WORK TASK:
Restate the entries word for word, leaving nothing out.

※ ※ ※

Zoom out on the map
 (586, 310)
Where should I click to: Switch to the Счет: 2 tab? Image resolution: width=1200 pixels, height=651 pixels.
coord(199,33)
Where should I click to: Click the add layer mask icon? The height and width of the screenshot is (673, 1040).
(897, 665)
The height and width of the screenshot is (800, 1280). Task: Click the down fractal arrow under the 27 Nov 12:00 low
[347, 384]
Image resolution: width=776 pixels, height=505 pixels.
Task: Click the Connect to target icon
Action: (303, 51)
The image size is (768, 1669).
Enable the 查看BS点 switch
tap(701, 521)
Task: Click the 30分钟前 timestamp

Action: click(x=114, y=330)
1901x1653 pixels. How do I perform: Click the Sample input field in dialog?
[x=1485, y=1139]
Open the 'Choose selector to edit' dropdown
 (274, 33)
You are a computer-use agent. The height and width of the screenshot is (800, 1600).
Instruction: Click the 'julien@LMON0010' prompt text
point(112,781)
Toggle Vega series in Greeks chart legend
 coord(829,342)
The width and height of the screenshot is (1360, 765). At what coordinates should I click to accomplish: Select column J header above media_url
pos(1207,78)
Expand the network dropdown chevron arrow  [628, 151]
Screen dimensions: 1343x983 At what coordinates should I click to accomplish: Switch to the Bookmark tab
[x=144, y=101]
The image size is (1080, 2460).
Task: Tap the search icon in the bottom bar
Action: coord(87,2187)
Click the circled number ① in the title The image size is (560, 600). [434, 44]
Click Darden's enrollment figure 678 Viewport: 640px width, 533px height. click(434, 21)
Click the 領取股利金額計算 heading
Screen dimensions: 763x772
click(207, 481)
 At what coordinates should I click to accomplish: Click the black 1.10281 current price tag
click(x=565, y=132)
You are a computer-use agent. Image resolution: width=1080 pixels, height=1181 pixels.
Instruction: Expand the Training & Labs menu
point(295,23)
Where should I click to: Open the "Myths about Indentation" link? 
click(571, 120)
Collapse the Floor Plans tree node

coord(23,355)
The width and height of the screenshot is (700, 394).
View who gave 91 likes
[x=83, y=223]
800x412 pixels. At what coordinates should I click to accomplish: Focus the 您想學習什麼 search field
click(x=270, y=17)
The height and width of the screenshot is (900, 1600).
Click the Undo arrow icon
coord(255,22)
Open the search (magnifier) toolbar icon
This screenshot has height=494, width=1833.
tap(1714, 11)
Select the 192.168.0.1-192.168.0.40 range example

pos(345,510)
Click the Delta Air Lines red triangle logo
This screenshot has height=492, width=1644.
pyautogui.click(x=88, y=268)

※ ※ ※

RESPONSE BELOW:
Zoom out on the map
 (586, 310)
Where should I click to: Switch to the Счет: 2 tab? Image resolution: width=1200 pixels, height=651 pixels.
coord(199,33)
Where should I click to: Click the add layer mask icon? The height and width of the screenshot is (673, 1040).
(897, 665)
The height and width of the screenshot is (800, 1280). Task: Click the down fractal arrow under the 27 Nov 12:00 low
[347, 384]
Image resolution: width=776 pixels, height=505 pixels.
Task: Click the Connect to target icon
Action: (303, 51)
The image size is (768, 1669).
Enable the 查看BS点 switch
tap(701, 521)
Task: Click the 30分钟前 timestamp

Action: click(x=114, y=330)
1901x1653 pixels. How do I perform: Click the Sample input field in dialog?
[x=1485, y=1139]
Open the 'Choose selector to edit' dropdown
 (274, 33)
You are a computer-use agent. The height and width of the screenshot is (800, 1600).
Instruction: Click the 'julien@LMON0010' prompt text
point(112,781)
Toggle Vega series in Greeks chart legend
 coord(829,342)
The width and height of the screenshot is (1360, 765). At what coordinates should I click to accomplish: Select column J header above media_url
pos(1207,78)
Expand the network dropdown chevron arrow  [628, 151]
Screen dimensions: 1343x983 At what coordinates should I click to accomplish: Switch to the Bookmark tab
[x=144, y=101]
The image size is (1080, 2460).
Task: Tap the search icon in the bottom bar
Action: coord(87,2187)
Click the circled number ① in the title The image size is (560, 600). [434, 44]
Click Darden's enrollment figure 678 Viewport: 640px width, 533px height. click(434, 21)
Click the 領取股利金額計算 heading
Screen dimensions: 763x772
click(207, 481)
 At what coordinates should I click to accomplish: Click the black 1.10281 current price tag
click(x=565, y=132)
You are a computer-use agent. Image resolution: width=1080 pixels, height=1181 pixels.
Instruction: Expand the Training & Labs menu
point(295,23)
Where should I click to: Open the "Myths about Indentation" link? 
click(571, 120)
Collapse the Floor Plans tree node

coord(23,355)
The width and height of the screenshot is (700, 394).
View who gave 91 likes
[x=83, y=223]
800x412 pixels. At what coordinates should I click to accomplish: Focus the 您想學習什麼 search field
click(x=270, y=17)
The height and width of the screenshot is (900, 1600).
Click the Undo arrow icon
coord(255,22)
Open the search (magnifier) toolbar icon
This screenshot has height=494, width=1833.
tap(1714, 11)
Select the 192.168.0.1-192.168.0.40 range example

pos(345,510)
Click the Delta Air Lines red triangle logo
This screenshot has height=492, width=1644.
pyautogui.click(x=88, y=268)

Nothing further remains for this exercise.